Contrary to our expectations, a positive association was found between state EA and perceived difficulty in revealing and describing emotions. This finding is in contrast with previous studies (e.g., Lane et al. 2000; Maroti et al. 2018) and might be due to our sample. Compared with previous studies, the current sample had unusually high EA levels, specifically in males. In a sample of aware participants, a performance measure might differ from subjective assessment—like the TAS-20—that relies on self-report. To clarify, individuals who score high on a performance measure of EA might also realize how much they do not know and this realization could influence their self-report (i.e., these individuals might believe that they are inadequate in communicating emotions).

Another unexpected finding was the negative association between trait EA and explicit positive affect.
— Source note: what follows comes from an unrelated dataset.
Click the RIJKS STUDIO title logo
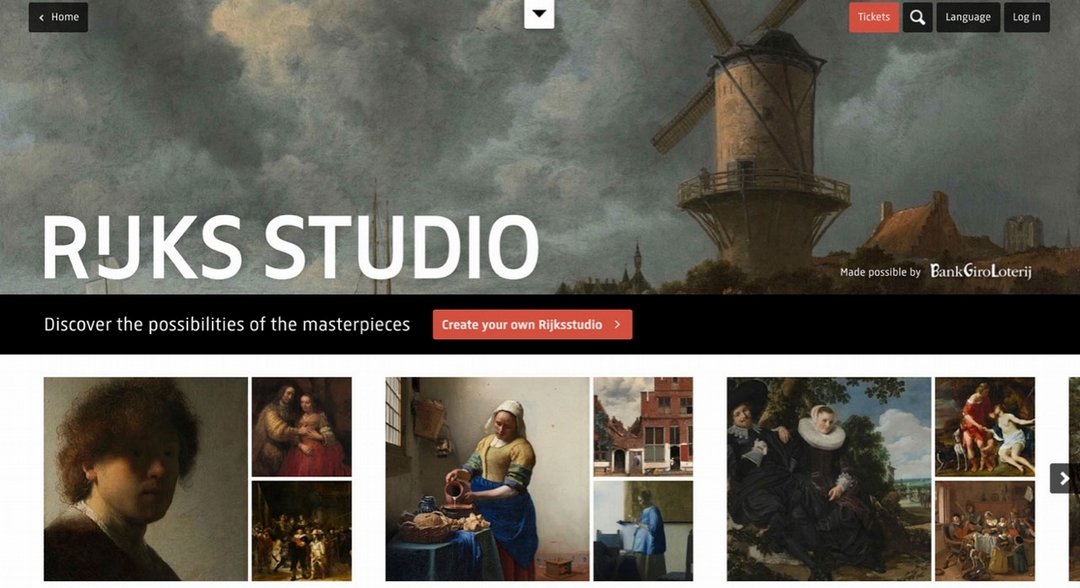This screenshot has width=1080, height=588. point(291,246)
This association might be due to the high levels of reported positive affect (i.e., mean = 4.68 on scale ranging from 1 to 6). High scores can result in a reduction of variability in the data and this can increase the chance of finding a false-positive (Austin and Brunner 2003). Indeed, when removing one extreme score the association was no longer significant.
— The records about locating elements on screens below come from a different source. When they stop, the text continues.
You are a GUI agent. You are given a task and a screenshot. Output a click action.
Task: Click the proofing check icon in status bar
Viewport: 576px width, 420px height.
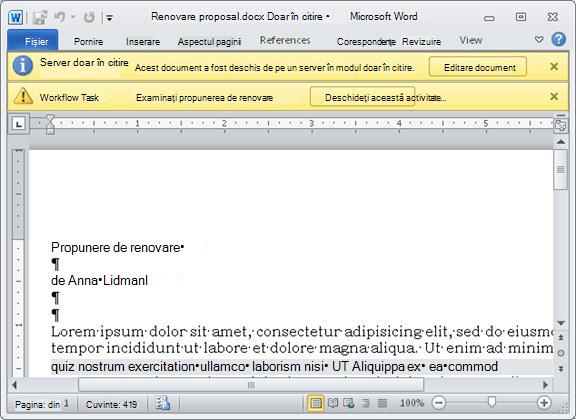coord(163,403)
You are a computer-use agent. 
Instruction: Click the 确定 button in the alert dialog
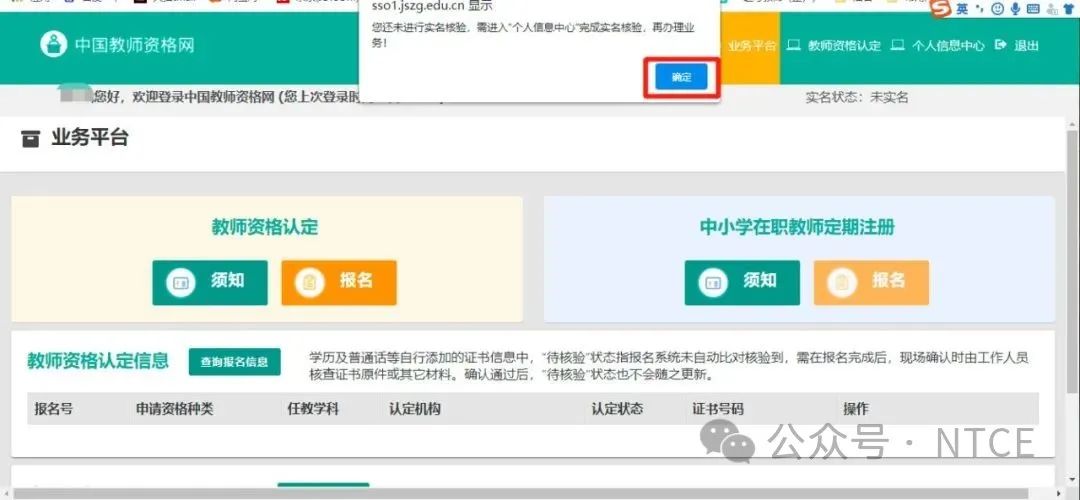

The study is limited by the small sample size and the sample size is specifically small for the correlation analyses. Statistical power is reduced with small sample sizes and can result in lower study validity (i.e., it increases the risk for falsely accepting the null-hypothesis). The results of this pilot study should therefore be interpreted cautiously. Future studies should include more participants to examine the relation between EA (both trait and state) and related concepts. Additionally, to get a better understanding of the variability in EA, future studies should also extend the sampling coverage (i.e., more EMAs across more days). Considering the added burden to participants (which can result in reduced reliability of the collected data), it is important to carefully consider both the number of EMAs per day and the number of sampling days (for a full discussion, see Mehl and Conner 2012). Another limitation pertains to the response scale of the measure of alexithymia. The original questionnaire used a 5-point response scale whereas this study used a 3-point answering scale. Nevertheless, the labels were comparable and a similar scoring scheme could be applied. Therefore the scales and ensuing results are likely comparable.

Altogether, this pilot study indicates that EA can be measured in daily life using an adapted version of the LEAS. Moreover, both hypothetical and real life scenarios can be used when assessing EA. The preliminary psychometric properties suggest that EA varies over time and that the EMA of EA captures occasion specific variance. The latter is consistent with the original theory of levels of emotional awareness (Lane and Schwartz 1987), which proposed a theory of levels precisely because the complexity of emotional state varies over time within people as well as demonstrating substantial consistency in mean level between people. Future studies should 1) increase the sample size, 2) increase the study duration, and 3) systematically study variations in emotional processes whilst accounting for potential sources of variation. Overall, this study provides the first evidence that EA can be assessed in real life contexts and thus the EMA of EA can enrich our understanding of what it means to describe an individual as having a trait level of EA.